EXERCISE OBJECTIVE | Could you rewrite the listing below with each "Click" changed to "Select", leave everything else as it is, and drop the pictures from your version?

RAW RECORDS |
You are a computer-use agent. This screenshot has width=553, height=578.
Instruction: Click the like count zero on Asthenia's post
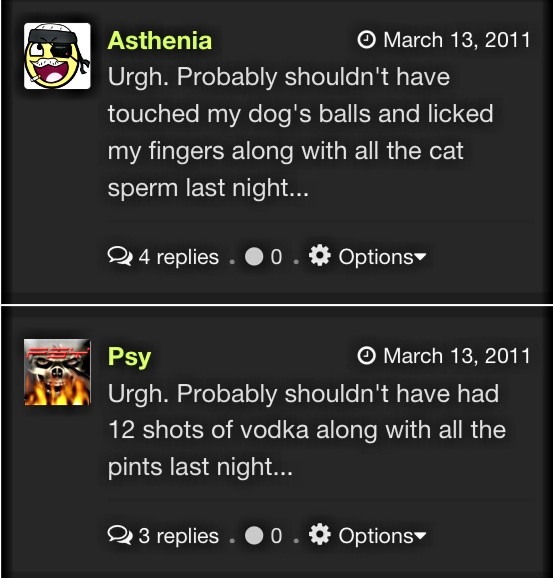pos(276,257)
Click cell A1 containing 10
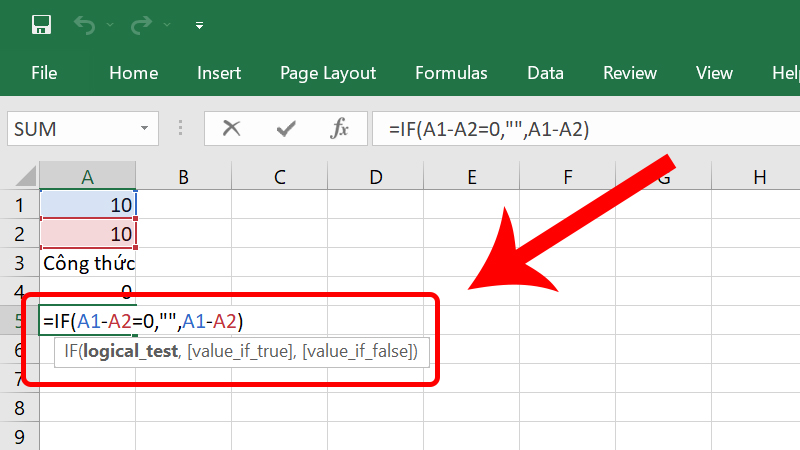The height and width of the screenshot is (450, 800). tap(88, 204)
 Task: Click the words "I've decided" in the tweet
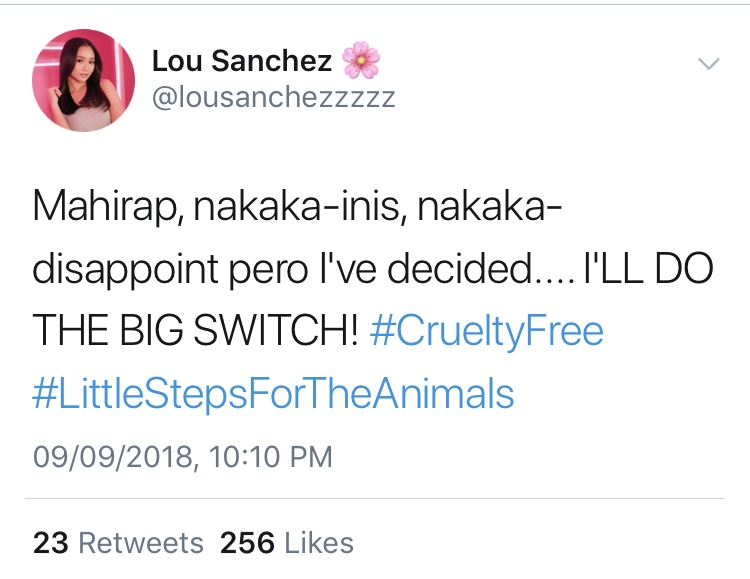pos(428,269)
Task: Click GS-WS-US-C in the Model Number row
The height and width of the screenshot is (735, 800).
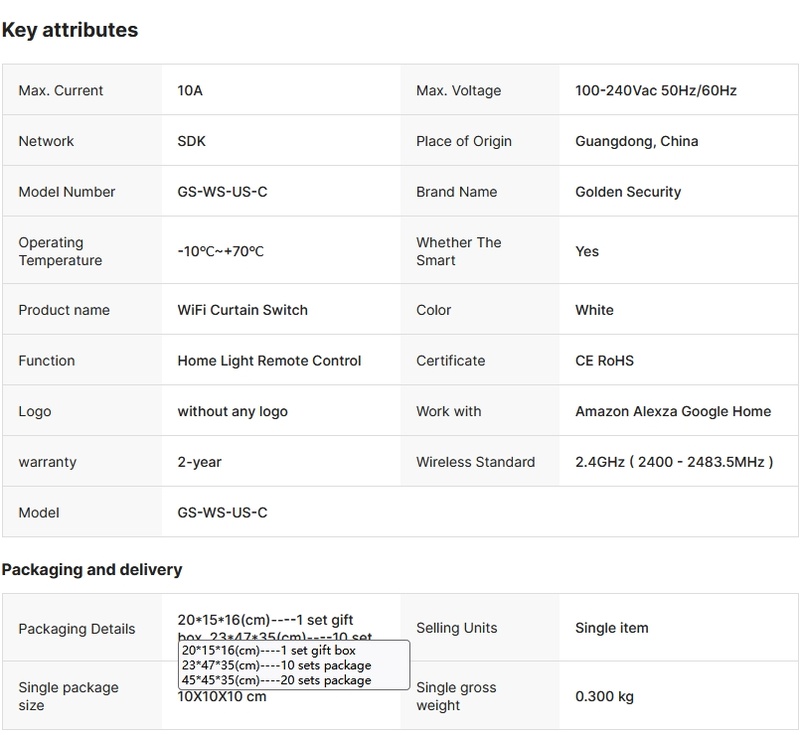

ANSWER TO THIS EXERCISE |
You are a computer-use agent. This screenshot has width=553, height=578.
Instruction: Select the like count zero on Asthenia's post
pos(276,257)
Select cell A1 containing 10
The height and width of the screenshot is (450, 800). tap(88, 204)
 Task: Select the words "I've decided" in the tweet
pos(428,269)
Task: Select GS-WS-US-C in the Model Number row
The height and width of the screenshot is (735, 800).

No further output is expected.